The response should contain every record, reproduced exactly.

────────────────────────────────────────

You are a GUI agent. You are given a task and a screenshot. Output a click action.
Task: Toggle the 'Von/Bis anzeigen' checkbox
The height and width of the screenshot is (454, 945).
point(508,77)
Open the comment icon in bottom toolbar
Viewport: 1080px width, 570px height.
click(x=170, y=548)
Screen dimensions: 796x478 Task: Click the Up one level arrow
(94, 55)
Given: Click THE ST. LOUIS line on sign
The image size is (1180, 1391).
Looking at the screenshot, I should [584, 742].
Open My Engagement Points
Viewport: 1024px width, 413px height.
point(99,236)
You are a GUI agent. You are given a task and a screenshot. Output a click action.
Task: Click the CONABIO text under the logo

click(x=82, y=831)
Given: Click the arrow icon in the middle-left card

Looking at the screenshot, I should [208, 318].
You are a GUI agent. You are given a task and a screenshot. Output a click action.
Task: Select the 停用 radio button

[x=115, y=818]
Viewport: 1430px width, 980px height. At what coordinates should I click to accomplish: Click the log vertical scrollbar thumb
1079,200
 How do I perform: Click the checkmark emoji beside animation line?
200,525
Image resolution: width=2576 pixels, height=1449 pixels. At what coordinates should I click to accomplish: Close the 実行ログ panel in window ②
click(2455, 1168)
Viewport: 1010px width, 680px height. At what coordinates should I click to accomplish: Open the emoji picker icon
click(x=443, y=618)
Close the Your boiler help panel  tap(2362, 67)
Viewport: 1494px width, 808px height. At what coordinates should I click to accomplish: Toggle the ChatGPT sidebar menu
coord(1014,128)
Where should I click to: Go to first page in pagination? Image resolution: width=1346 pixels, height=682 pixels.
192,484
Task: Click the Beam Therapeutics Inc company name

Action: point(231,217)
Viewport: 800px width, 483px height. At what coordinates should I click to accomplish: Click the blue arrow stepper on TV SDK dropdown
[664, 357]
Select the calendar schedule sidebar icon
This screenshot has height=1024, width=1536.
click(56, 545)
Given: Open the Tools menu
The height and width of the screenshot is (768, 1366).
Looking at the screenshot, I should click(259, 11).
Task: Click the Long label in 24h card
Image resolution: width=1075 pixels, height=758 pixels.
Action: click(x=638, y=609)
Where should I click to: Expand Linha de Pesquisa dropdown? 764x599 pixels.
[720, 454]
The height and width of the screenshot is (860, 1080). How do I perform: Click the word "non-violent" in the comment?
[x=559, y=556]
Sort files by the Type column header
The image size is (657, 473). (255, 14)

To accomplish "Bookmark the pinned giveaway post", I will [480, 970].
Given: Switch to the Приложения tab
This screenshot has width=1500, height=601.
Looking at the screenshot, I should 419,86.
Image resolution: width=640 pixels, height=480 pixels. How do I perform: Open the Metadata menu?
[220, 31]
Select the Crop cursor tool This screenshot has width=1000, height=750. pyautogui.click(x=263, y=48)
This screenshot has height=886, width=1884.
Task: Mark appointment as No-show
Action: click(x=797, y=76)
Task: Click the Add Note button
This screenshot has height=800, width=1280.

────────────────────────────────────────

ANSWER TO THE PROBLEM:
You are a GUI agent. You are given a task and a screenshot. Output a click action.
Task: Toggle the 'Von/Bis anzeigen' checkbox
The height and width of the screenshot is (454, 945).
point(508,77)
Open the comment icon in bottom toolbar
Viewport: 1080px width, 570px height.
click(x=170, y=548)
Screen dimensions: 796x478 Task: Click the Up one level arrow
(94, 55)
Given: Click THE ST. LOUIS line on sign
The image size is (1180, 1391).
Looking at the screenshot, I should [584, 742].
Open My Engagement Points
Viewport: 1024px width, 413px height.
point(99,236)
You are a GUI agent. You are given a task and a screenshot. Output a click action.
Task: Click the CONABIO text under the logo

click(x=82, y=831)
Given: Click the arrow icon in the middle-left card

Looking at the screenshot, I should [208, 318].
You are a GUI agent. You are given a task and a screenshot. Output a click action.
Task: Select the 停用 radio button

[x=115, y=818]
Viewport: 1430px width, 980px height. At what coordinates should I click to accomplish: Click the log vertical scrollbar thumb
1079,200
 How do I perform: Click the checkmark emoji beside animation line?
200,525
Image resolution: width=2576 pixels, height=1449 pixels. At what coordinates should I click to accomplish: Close the 実行ログ panel in window ②
click(2455, 1168)
Viewport: 1010px width, 680px height. At what coordinates should I click to accomplish: Open the emoji picker icon
click(x=443, y=618)
Close the Your boiler help panel  tap(2362, 67)
Viewport: 1494px width, 808px height. At what coordinates should I click to accomplish: Toggle the ChatGPT sidebar menu
coord(1014,128)
Where should I click to: Go to first page in pagination? Image resolution: width=1346 pixels, height=682 pixels.
192,484
Task: Click the Beam Therapeutics Inc company name

Action: point(231,217)
Viewport: 800px width, 483px height. At what coordinates should I click to accomplish: Click the blue arrow stepper on TV SDK dropdown
[664, 357]
Select the calendar schedule sidebar icon
This screenshot has height=1024, width=1536.
click(56, 545)
Given: Open the Tools menu
The height and width of the screenshot is (768, 1366).
Looking at the screenshot, I should click(259, 11).
Task: Click the Long label in 24h card
Image resolution: width=1075 pixels, height=758 pixels.
Action: click(x=638, y=609)
Where should I click to: Expand Linha de Pesquisa dropdown? 764x599 pixels.
[720, 454]
The height and width of the screenshot is (860, 1080). How do I perform: Click the word "non-violent" in the comment?
[x=559, y=556]
Sort files by the Type column header
The image size is (657, 473). (255, 14)

To accomplish "Bookmark the pinned giveaway post", I will [480, 970].
Given: Switch to the Приложения tab
This screenshot has width=1500, height=601.
Looking at the screenshot, I should 419,86.
Image resolution: width=640 pixels, height=480 pixels. How do I perform: Open the Metadata menu?
[220, 31]
Select the Crop cursor tool This screenshot has width=1000, height=750. pyautogui.click(x=263, y=48)
This screenshot has height=886, width=1884.
Task: Mark appointment as No-show
Action: click(x=797, y=76)
Task: Click the Add Note button
This screenshot has height=800, width=1280.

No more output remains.